[WORK TO COMPLETE]:
Reproduce every line of the following material word for word, without changing anything.

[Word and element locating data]
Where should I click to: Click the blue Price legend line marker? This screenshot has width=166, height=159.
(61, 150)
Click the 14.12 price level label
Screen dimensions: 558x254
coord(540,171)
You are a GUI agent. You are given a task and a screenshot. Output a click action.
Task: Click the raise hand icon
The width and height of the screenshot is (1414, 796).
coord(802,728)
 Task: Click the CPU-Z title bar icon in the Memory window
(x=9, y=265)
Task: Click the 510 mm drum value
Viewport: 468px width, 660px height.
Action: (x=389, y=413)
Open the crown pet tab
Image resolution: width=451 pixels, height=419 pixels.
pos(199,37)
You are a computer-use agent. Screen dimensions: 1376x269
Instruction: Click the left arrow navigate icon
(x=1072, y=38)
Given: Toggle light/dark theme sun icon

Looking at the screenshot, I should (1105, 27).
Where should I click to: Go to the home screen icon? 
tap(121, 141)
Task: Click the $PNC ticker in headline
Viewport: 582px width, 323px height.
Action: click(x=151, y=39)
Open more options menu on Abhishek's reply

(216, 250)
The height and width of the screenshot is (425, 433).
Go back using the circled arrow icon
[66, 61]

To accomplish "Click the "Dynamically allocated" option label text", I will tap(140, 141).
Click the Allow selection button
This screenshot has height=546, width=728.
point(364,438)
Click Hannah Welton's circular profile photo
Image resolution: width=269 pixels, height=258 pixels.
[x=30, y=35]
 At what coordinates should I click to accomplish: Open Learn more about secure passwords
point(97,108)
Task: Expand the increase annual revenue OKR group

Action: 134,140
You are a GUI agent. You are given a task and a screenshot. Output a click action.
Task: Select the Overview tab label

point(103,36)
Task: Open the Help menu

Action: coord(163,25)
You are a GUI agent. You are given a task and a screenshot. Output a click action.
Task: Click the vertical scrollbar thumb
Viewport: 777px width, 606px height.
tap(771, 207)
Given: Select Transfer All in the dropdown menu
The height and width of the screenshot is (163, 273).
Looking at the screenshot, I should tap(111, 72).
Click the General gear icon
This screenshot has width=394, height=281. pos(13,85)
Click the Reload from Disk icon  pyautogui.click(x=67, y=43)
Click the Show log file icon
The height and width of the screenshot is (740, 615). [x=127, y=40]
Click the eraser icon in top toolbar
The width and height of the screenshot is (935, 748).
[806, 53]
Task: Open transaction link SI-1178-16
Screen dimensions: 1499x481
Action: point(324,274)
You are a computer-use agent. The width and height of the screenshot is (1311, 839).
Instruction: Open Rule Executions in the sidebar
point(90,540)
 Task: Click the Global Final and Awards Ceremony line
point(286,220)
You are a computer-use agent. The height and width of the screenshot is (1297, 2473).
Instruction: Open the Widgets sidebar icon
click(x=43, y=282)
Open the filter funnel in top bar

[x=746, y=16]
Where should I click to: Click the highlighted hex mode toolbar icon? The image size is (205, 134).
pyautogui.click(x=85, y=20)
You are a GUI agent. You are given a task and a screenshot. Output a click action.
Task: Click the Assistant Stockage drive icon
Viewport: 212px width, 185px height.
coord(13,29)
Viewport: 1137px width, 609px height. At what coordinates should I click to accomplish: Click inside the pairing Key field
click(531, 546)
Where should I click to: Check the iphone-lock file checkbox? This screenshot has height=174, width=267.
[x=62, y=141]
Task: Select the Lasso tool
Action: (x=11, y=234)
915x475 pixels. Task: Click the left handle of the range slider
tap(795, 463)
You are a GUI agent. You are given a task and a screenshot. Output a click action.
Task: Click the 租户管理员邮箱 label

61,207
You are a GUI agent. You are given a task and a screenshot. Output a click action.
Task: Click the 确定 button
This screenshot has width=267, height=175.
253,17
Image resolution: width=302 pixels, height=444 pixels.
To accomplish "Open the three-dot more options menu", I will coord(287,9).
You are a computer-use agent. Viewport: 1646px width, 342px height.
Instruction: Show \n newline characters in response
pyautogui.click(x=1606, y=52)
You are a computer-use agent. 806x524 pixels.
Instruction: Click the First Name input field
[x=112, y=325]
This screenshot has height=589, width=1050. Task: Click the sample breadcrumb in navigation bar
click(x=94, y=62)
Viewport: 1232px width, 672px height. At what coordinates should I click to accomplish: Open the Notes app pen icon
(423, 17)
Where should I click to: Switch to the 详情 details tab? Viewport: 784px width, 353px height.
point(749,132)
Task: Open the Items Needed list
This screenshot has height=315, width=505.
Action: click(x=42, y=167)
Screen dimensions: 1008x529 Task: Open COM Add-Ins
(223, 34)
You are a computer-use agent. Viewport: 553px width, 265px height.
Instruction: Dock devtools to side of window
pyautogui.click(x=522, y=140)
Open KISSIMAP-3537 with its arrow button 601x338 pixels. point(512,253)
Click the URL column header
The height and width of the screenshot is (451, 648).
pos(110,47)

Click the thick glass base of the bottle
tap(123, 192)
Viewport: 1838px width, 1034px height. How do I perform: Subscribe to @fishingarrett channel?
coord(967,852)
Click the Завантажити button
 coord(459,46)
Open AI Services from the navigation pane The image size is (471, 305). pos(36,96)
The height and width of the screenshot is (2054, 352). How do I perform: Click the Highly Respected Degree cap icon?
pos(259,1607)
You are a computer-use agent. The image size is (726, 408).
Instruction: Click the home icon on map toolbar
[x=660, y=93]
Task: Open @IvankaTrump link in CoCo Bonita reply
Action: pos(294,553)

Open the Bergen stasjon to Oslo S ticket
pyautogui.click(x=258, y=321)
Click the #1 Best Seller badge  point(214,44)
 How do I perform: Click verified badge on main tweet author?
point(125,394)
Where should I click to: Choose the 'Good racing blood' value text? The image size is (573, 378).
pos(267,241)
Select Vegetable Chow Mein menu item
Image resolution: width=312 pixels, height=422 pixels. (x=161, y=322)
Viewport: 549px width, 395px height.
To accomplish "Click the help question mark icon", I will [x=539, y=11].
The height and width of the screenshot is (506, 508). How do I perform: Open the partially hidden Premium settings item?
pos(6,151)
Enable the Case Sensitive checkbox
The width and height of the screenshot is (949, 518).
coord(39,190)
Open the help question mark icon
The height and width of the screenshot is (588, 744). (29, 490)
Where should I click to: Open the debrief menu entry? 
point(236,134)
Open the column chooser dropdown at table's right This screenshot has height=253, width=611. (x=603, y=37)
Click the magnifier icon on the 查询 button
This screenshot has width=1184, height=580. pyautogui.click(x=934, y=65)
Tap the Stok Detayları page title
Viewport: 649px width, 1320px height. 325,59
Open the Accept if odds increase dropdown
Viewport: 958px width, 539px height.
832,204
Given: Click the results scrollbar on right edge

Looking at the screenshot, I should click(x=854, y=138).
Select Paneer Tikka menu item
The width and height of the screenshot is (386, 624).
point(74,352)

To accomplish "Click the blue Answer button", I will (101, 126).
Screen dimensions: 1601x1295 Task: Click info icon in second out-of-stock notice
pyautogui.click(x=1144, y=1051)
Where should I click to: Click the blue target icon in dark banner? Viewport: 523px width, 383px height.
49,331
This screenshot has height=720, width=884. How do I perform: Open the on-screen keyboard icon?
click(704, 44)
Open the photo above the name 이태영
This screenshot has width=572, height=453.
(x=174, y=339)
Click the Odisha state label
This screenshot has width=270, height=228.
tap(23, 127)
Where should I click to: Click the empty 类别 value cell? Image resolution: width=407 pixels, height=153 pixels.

[SOLUTION FOR THIS EXERCISE]:
Where should I click to: Click the blue Price legend line marker? This screenshot has width=166, height=159.
(61, 150)
Click the 14.12 price level label
Screen dimensions: 558x254
coord(540,171)
You are a GUI agent. You are given a task and a screenshot. Output a click action.
Task: Click the raise hand icon
The width and height of the screenshot is (1414, 796).
coord(802,728)
 Task: Click the CPU-Z title bar icon in the Memory window
(x=9, y=265)
Task: Click the 510 mm drum value
Viewport: 468px width, 660px height.
Action: (x=389, y=413)
Open the crown pet tab
Image resolution: width=451 pixels, height=419 pixels.
pos(199,37)
You are a computer-use agent. Screen dimensions: 1376x269
Instruction: Click the left arrow navigate icon
(x=1072, y=38)
Given: Toggle light/dark theme sun icon

Looking at the screenshot, I should (1105, 27).
Where should I click to: Go to the home screen icon? 
tap(121, 141)
Task: Click the $PNC ticker in headline
Viewport: 582px width, 323px height.
Action: click(x=151, y=39)
Open more options menu on Abhishek's reply

(216, 250)
The height and width of the screenshot is (425, 433).
Go back using the circled arrow icon
[66, 61]

To accomplish "Click the "Dynamically allocated" option label text", I will tap(140, 141).
Click the Allow selection button
This screenshot has height=546, width=728.
point(364,438)
Click Hannah Welton's circular profile photo
Image resolution: width=269 pixels, height=258 pixels.
[x=30, y=35]
 At what coordinates should I click to accomplish: Open Learn more about secure passwords
point(97,108)
Task: Expand the increase annual revenue OKR group

Action: 134,140
You are a GUI agent. You are given a task and a screenshot. Output a click action.
Task: Select the Overview tab label

point(103,36)
Task: Open the Help menu

Action: coord(163,25)
You are a GUI agent. You are given a task and a screenshot. Output a click action.
Task: Click the vertical scrollbar thumb
Viewport: 777px width, 606px height.
tap(771, 207)
Given: Select Transfer All in the dropdown menu
The height and width of the screenshot is (163, 273).
Looking at the screenshot, I should tap(111, 72).
Click the General gear icon
This screenshot has width=394, height=281. pos(13,85)
Click the Reload from Disk icon  pyautogui.click(x=67, y=43)
Click the Show log file icon
The height and width of the screenshot is (740, 615). [x=127, y=40]
Click the eraser icon in top toolbar
The width and height of the screenshot is (935, 748).
[806, 53]
Task: Open transaction link SI-1178-16
Screen dimensions: 1499x481
Action: point(324,274)
You are a computer-use agent. The width and height of the screenshot is (1311, 839).
Instruction: Open Rule Executions in the sidebar
point(90,540)
 Task: Click the Global Final and Awards Ceremony line
point(286,220)
You are a computer-use agent. The height and width of the screenshot is (1297, 2473).
Instruction: Open the Widgets sidebar icon
click(x=43, y=282)
Open the filter funnel in top bar

[x=746, y=16]
Where should I click to: Click the highlighted hex mode toolbar icon? The image size is (205, 134).
pyautogui.click(x=85, y=20)
You are a GUI agent. You are given a task and a screenshot. Output a click action.
Task: Click the Assistant Stockage drive icon
Viewport: 212px width, 185px height.
coord(13,29)
Viewport: 1137px width, 609px height. At what coordinates should I click to accomplish: Click inside the pairing Key field
click(531, 546)
Where should I click to: Check the iphone-lock file checkbox? This screenshot has height=174, width=267.
[x=62, y=141]
Task: Select the Lasso tool
Action: (x=11, y=234)
915x475 pixels. Task: Click the left handle of the range slider
tap(795, 463)
You are a GUI agent. You are given a task and a screenshot. Output a click action.
Task: Click the 租户管理员邮箱 label

61,207
You are a GUI agent. You are given a task and a screenshot. Output a click action.
Task: Click the 确定 button
This screenshot has width=267, height=175.
253,17
Image resolution: width=302 pixels, height=444 pixels.
To accomplish "Open the three-dot more options menu", I will coord(287,9).
You are a computer-use agent. Viewport: 1646px width, 342px height.
Instruction: Show \n newline characters in response
pyautogui.click(x=1606, y=52)
You are a computer-use agent. 806x524 pixels.
Instruction: Click the First Name input field
[x=112, y=325]
This screenshot has height=589, width=1050. Task: Click the sample breadcrumb in navigation bar
click(x=94, y=62)
Viewport: 1232px width, 672px height. At what coordinates should I click to accomplish: Open the Notes app pen icon
(423, 17)
Where should I click to: Switch to the 详情 details tab? Viewport: 784px width, 353px height.
point(749,132)
Task: Open the Items Needed list
This screenshot has height=315, width=505.
Action: click(x=42, y=167)
Screen dimensions: 1008x529 Task: Open COM Add-Ins
(223, 34)
You are a computer-use agent. Viewport: 553px width, 265px height.
Instruction: Dock devtools to side of window
pyautogui.click(x=522, y=140)
Open KISSIMAP-3537 with its arrow button 601x338 pixels. point(512,253)
Click the URL column header
The height and width of the screenshot is (451, 648).
pos(110,47)

Click the thick glass base of the bottle
tap(123, 192)
Viewport: 1838px width, 1034px height. How do I perform: Subscribe to @fishingarrett channel?
coord(967,852)
Click the Завантажити button
 coord(459,46)
Open AI Services from the navigation pane The image size is (471, 305). pos(36,96)
The height and width of the screenshot is (2054, 352). How do I perform: Click the Highly Respected Degree cap icon?
pos(259,1607)
You are a computer-use agent. The image size is (726, 408).
Instruction: Click the home icon on map toolbar
[x=660, y=93]
Task: Open @IvankaTrump link in CoCo Bonita reply
Action: pos(294,553)

Open the Bergen stasjon to Oslo S ticket
pyautogui.click(x=258, y=321)
Click the #1 Best Seller badge  point(214,44)
 How do I perform: Click verified badge on main tweet author?
point(125,394)
Where should I click to: Choose the 'Good racing blood' value text? The image size is (573, 378).
pos(267,241)
Select Vegetable Chow Mein menu item
Image resolution: width=312 pixels, height=422 pixels. (x=161, y=322)
Viewport: 549px width, 395px height.
To accomplish "Click the help question mark icon", I will [x=539, y=11].
The height and width of the screenshot is (506, 508). How do I perform: Open the partially hidden Premium settings item?
pos(6,151)
Enable the Case Sensitive checkbox
The width and height of the screenshot is (949, 518).
coord(39,190)
Open the help question mark icon
The height and width of the screenshot is (588, 744). (29, 490)
Where should I click to: Open the debrief menu entry? 
point(236,134)
Open the column chooser dropdown at table's right This screenshot has height=253, width=611. (x=603, y=37)
Click the magnifier icon on the 查询 button
This screenshot has width=1184, height=580. pyautogui.click(x=934, y=65)
Tap the Stok Detayları page title
Viewport: 649px width, 1320px height. 325,59
Open the Accept if odds increase dropdown
Viewport: 958px width, 539px height.
832,204
Given: Click the results scrollbar on right edge

Looking at the screenshot, I should click(x=854, y=138).
Select Paneer Tikka menu item
The width and height of the screenshot is (386, 624).
point(74,352)

To accomplish "Click the blue Answer button", I will (101, 126).
Screen dimensions: 1601x1295 Task: Click info icon in second out-of-stock notice
pyautogui.click(x=1144, y=1051)
Where should I click to: Click the blue target icon in dark banner? Viewport: 523px width, 383px height.
49,331
This screenshot has height=720, width=884. How do I perform: Open the on-screen keyboard icon?
click(704, 44)
Open the photo above the name 이태영
This screenshot has width=572, height=453.
(x=174, y=339)
Click the Odisha state label
This screenshot has width=270, height=228.
tap(23, 127)
Where should I click to: Click the empty 类别 value cell? Image resolution: width=407 pixels, height=153 pixels.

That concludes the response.